- [EXCERPT TO READ]:
From there, you can determine what you want for your "hot" temperature and "cold" temperature. Find the resistance that matches those temperatures in the 103AT column. From there, I would recommend plugging in those values to the bq46xx calculation tool spreadsheet, and it will tell you the correct values for the TS pin voltage divider.

3) For now, I would not use an NTC for the MPPSET. I think that the circuit given in the datasheet is a good starting point. I would only use a thermistor for the TS pin.

David,

BQ24650's working voltage is from 5-28, and it was said that the max voltage could be 30V. My solar panel is 24V system. So its maximum power voltage is above 30V. Would you have any charge controller recommended?

Thanks,
Gansheng

Gansheng,

If your solar panel is 24V open circuit, I do not think it is possible for you MPP to be higher than that. If your solar panel is 24V, MPP will probably be between 18-20V. The bq24650 should be able to handle this.

David,

Based on 24V solar panel electrical spec, its open circuit voltage =44.6V, Maximum power voltage = 36.0V , and nominal voltage = 24V.

Regards,
Gansheng

Hi,

1. Since MPPSET is regulated to 1.2V, may I use D/A to set it to 1.2V from MCU? That would be easier and more accurate to control than using NTC. 

2. I have a solar panel, spec as below:

The battery spec:

  

How would you think to use the solar panel to charge the battery with BQ24650?

3. In the battery spec, it specified the charging set point, but how to use them to BQ24650 setting? 

4. From TI website, I download a spreadsheet: bq246xx Calculation Tool V1.5 (Rev. D) -sluc175d. For Vcell, should I use the Set Point for Cycle Use or Standby?

Thank you,

Gansheng

In BQ24650 datasheet, for temperature qualification 103AT NTC thermistor is on battery pack, but not mounted on PCB. So I need to set up connector to connect this thermistor to PCB. Is there any requirement for the connection? I do not see the battery pack coming with 103AT. Where is the good location for me to mount 103AT on the battery?

Dataset excerpts

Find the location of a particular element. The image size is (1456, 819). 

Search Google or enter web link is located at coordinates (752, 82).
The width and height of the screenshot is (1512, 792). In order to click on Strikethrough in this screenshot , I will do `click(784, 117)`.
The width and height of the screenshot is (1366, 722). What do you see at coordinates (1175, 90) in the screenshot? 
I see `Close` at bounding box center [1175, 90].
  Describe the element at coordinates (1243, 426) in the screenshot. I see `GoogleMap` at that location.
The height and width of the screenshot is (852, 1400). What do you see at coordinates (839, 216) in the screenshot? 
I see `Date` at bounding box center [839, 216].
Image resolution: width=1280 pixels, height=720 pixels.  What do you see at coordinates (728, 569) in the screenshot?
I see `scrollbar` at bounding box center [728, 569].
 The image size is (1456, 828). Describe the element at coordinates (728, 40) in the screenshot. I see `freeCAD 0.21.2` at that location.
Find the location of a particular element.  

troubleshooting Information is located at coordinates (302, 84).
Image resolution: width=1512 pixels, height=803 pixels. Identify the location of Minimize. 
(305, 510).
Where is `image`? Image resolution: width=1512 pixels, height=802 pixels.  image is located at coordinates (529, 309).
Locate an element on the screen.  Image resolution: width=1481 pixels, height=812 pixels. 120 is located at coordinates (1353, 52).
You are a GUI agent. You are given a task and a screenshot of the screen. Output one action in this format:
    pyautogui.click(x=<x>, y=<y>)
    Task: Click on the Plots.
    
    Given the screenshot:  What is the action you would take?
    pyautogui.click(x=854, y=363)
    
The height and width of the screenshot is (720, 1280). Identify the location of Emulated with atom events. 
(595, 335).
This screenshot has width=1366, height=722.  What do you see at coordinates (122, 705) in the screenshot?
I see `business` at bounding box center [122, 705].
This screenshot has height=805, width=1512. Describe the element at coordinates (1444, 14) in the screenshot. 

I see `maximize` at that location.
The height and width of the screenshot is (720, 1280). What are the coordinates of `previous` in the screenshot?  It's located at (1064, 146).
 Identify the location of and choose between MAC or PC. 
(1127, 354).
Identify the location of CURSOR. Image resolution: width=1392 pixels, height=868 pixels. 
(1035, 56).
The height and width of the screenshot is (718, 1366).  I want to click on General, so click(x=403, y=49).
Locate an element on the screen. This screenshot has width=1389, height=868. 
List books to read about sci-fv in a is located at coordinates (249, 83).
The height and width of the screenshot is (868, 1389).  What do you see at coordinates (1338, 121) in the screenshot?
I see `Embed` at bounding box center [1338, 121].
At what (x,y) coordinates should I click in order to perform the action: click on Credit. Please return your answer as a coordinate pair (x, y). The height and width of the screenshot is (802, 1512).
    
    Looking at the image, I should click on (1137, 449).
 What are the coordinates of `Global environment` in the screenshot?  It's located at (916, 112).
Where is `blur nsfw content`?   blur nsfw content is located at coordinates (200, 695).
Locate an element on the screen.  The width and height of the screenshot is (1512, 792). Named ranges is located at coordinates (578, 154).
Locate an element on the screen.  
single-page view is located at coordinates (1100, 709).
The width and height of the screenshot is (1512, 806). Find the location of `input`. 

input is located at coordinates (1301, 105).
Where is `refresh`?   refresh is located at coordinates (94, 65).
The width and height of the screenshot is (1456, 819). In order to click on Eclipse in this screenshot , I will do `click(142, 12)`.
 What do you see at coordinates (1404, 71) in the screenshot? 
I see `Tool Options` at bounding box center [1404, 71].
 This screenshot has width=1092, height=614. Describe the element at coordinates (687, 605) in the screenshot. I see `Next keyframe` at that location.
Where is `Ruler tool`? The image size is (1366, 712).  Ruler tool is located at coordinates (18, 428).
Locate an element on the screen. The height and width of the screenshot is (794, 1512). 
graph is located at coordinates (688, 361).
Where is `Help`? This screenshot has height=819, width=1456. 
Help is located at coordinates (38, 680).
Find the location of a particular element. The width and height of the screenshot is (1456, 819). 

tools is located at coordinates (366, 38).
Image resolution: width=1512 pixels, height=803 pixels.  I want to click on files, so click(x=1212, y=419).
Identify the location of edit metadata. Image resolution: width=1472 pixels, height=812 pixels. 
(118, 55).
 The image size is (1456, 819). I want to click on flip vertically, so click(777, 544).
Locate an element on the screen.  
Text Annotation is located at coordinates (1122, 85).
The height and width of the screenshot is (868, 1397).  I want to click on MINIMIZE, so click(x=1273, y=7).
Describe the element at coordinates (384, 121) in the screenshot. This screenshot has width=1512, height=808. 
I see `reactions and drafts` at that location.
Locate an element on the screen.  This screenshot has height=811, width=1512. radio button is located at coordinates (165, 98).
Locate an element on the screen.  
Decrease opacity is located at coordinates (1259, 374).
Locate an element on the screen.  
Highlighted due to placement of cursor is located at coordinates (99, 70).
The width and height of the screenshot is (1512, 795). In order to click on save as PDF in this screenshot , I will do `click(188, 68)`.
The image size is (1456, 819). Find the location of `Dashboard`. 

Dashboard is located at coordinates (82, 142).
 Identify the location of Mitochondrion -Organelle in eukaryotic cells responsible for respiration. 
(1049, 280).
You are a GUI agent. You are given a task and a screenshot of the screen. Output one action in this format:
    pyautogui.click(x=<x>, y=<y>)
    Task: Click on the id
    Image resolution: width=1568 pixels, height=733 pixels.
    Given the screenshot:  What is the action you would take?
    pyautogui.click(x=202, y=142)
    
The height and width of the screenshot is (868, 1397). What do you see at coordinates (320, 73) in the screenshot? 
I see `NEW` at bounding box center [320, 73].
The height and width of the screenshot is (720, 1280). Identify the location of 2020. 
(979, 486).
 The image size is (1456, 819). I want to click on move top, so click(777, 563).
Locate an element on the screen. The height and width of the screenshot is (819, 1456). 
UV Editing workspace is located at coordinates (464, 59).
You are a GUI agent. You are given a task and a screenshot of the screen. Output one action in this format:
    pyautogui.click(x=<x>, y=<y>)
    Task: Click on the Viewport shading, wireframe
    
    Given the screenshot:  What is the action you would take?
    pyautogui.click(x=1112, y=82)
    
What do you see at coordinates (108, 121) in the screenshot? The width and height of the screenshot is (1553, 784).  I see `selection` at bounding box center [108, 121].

- [REQUIRED ACTIONS]:
- a) How would you put this sentence from the BQ24650 forum thread into Spanish: "I would only use a thermistor for the TS pin."?
- b) Answer these questions from the BQ24650 forum thread:
(i) What open circuit voltage does Gansheng give for the 24V solar panel?
(ii) To what voltage is MPPSET regulated, according to Gansheng's first numbered question?
(iii) Between which voltages does David say the MPP of a 24V panel will probably be?
- c) Can you repeat, word for word, the part of the BQ24650 forum thread between "From there, you" and "pin voltage divider.", inclusive?

- [ANSWERS TO THE EXERCISE]:
- a) Solo usaría un termistor para el pin TS.

- b)
(i) 44.6V
(ii) 1.2V
(iii) Between 18V and 20V

- c)
From there, you can determine what you want for your "hot" temperature and "cold" temperature. Find the resistance that matches those temperatures in the 103AT column. From there, I would recommend plugging in those values to the bq46xx calculation tool spreadsheet, and it will tell you the correct values for the TS pin voltage divider.